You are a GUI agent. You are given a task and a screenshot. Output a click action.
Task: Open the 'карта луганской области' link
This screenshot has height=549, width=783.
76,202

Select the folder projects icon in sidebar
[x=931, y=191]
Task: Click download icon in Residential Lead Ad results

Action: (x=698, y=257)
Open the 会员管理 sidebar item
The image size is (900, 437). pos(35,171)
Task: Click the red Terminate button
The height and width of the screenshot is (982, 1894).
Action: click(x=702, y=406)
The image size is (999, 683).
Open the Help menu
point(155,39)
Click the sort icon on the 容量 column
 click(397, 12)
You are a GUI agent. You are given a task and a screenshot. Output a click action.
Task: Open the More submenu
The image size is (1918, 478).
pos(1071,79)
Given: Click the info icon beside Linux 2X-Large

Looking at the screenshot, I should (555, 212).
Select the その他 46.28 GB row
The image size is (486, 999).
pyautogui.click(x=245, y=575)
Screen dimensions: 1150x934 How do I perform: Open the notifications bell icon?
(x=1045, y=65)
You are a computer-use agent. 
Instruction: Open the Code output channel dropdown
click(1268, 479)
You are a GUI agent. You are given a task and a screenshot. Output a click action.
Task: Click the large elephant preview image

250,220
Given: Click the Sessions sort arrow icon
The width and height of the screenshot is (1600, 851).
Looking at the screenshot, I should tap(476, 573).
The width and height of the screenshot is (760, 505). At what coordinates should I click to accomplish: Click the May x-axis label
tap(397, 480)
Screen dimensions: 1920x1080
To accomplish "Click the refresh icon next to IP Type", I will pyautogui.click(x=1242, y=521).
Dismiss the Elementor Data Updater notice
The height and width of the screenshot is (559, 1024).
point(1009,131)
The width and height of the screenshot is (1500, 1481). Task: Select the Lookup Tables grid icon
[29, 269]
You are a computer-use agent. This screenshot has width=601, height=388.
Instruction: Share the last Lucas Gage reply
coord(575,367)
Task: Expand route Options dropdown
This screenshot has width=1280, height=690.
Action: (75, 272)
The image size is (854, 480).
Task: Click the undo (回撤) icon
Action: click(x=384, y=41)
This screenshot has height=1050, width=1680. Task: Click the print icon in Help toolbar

#### YOUR ASSIGNMENT
Could you return every line from the entries above in which the string "computer" occurs?

#### RESPONSE TO THIS TASK
You are a computer-use agent. 
You are a computer-use agent. This screenshot has width=601, height=388.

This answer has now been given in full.